Is this some sort of super controlled experiment? …if not I would worry about some sort of survivorship bias in estimating the effect of those stressors on plant height. It’s difficult for me to conceptualize the narratively generative story for this data.

1 Like

Yes, this is from a controlled experiment, where fire, drought, and herbivory are randomly assigned to plants.
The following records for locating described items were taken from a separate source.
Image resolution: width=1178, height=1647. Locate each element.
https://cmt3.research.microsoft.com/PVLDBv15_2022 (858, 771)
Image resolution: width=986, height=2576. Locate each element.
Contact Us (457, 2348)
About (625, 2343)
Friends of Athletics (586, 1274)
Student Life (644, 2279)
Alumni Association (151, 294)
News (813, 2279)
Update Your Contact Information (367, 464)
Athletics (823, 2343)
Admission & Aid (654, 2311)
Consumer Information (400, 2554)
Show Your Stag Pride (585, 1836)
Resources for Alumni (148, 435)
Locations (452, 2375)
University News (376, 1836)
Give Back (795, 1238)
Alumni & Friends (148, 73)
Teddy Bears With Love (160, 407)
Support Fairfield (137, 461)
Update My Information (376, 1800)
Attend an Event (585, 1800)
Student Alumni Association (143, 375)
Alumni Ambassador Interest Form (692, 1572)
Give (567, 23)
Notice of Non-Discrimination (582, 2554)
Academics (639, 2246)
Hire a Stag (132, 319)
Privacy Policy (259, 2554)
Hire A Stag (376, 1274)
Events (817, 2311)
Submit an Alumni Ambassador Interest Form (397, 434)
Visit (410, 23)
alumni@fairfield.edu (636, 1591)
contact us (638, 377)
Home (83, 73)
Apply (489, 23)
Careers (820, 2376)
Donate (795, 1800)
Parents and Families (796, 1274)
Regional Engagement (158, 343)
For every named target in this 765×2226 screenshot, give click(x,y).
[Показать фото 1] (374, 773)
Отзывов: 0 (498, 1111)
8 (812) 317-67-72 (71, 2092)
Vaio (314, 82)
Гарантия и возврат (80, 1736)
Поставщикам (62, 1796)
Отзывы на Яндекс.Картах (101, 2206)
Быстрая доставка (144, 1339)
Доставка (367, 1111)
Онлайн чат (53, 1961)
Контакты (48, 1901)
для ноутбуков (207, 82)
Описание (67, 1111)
However, even in random experiments we need to be careful about interpreting model parameters after conditioning on the post-treatment survival M. See Chapter 26 on Principal Stratification in Peng Ding’s book). The distributions of potential heights Y(\text{Fire}, \text{Drought}, \text{Herbivory}) are different for those that survived even with all these harmful treatments M(\text{Fire}, \text{Drought}, \text{Herbivory}) = 1 versus those that survived in the much easier control environment M(\text{Fire}, \text{Drought}, \text{Herbivory}) = 0.

So if we have a two-part model, the part that conditions on survival cannot be casually interpreted causally. However, I believe we can use the full model to predict potential heights (including those that end up zero due to death).

1 Like

Wow, thank you for modifying @betanalpha’s excellent histogram code ! I was just looking at those histograms in one of his many awesome case studies.

@paul.buerkner is there a way to simulate posterior predictive draws from a two-part model like this directly in brms ?

Thanks, all !!!

2 Likes

My above simulation code should work for your brms models. All you need to do is replace the simulated model parameters with your extracted parameters MCMC samples from brms, switch out the rpois() for rnorm() (being sure to wrap your formula for mu for y_preds in exp() and adding sigma in to the rng call), decide on some good bins for the plotting code, and add in a line for your observations of y.